← Back to context

Comment by kevmo314

8 hours ago

The wildest part is they’ll take those massive machines, shard them into tiny Kubernetes pods, and then engineer something that “scales horizontally” with the number of pods.

Yeah man, you're running on a multitasking OS. Just let the scheduler do the thing.

  • Yeah this. As I explain many times to people, processes are the only virtualisation you need if you aren’t running a fucked up pile of shit.

    The problem we have is fucked up piles of shit not that we don’t have kubernetes and don’t have containers.

    • Containers are just processes plus some namespacing, nothing really stops you from running very huge tasks on Kubernetes nodes. I think the argument for containers and Kubernetes is pretty good owing to their operational advantages (OCI images for distributing software, distributed cron jobs in Kubernetes, observability tools like Falco, and so forth).

      So I totally understand why people preemptively choose Kubernetes before they are scaling to the point where having a distributed scheduler is strictly necessary. Hadoop, on the other hand, you're definitely paying a large upfront cost for scalability you very much might not need.

      1 reply →

    • Hahhah, yuuuup.

      I can maybe make a case for running in containers if you need some specific security properties but .. mostly I think the proliferation of 'fucked up piles of shit' is the problem.

    • Disagree.

      Different processes can need different environments.

      I advocate for something lightweight like FreeBSD jails.

  • Its all fun and games, until the control plane gets killed by the OOMkiller.

    Naturally, that detaches all your containers. And theres no seamless reattach for control plane restart.

    • Or your CNI implementation is made of rolled up turds and you lose a node or two from the cluster control plane every day.

      (Large EKS cluster)

  • Until you need to schedule GPUs or other heterogenous compute...

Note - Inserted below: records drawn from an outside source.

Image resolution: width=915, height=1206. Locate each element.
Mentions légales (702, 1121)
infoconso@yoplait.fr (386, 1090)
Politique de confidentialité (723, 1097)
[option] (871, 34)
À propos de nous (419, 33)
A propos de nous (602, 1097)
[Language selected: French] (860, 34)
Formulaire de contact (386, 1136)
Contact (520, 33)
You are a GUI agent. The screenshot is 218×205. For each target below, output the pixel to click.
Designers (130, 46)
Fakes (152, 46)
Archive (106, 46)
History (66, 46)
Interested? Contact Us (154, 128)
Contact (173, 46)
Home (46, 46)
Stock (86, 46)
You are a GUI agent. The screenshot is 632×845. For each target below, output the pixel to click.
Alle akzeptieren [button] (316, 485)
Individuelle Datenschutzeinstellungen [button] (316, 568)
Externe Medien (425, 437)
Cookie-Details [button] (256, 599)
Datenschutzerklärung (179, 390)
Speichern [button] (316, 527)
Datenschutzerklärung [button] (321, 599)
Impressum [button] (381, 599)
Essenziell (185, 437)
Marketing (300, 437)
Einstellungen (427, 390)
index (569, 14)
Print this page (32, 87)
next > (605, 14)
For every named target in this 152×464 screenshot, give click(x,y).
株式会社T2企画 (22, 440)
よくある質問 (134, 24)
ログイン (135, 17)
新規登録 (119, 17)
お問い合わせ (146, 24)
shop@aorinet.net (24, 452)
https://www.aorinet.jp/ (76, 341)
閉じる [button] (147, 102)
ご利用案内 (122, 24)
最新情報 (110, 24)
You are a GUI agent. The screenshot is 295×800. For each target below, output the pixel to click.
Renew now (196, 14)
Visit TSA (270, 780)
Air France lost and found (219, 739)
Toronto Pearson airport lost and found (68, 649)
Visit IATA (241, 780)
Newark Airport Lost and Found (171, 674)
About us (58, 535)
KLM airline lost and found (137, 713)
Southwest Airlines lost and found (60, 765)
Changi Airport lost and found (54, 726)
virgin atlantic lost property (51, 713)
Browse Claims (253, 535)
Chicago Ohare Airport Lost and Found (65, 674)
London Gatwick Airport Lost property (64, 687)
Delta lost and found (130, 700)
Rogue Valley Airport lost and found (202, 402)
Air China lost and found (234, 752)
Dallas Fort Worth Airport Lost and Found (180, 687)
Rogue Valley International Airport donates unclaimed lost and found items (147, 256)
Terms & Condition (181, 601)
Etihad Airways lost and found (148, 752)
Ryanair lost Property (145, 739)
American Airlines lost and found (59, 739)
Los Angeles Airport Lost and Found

    • Are you saying that running your application in a pile of containers somehow helps that problem ..? It's the same problem as CPU scheduling, we just don't have good schedulers yet.. Lots of people are working on it though

To be fair each of those pods can have dedicated, separate external storage volumes which may actually help and it’s def easier than maintaining 200 iscsi or more whatever targets yourself

I mean, a large part of the point is that you can run on separate physical machines, too.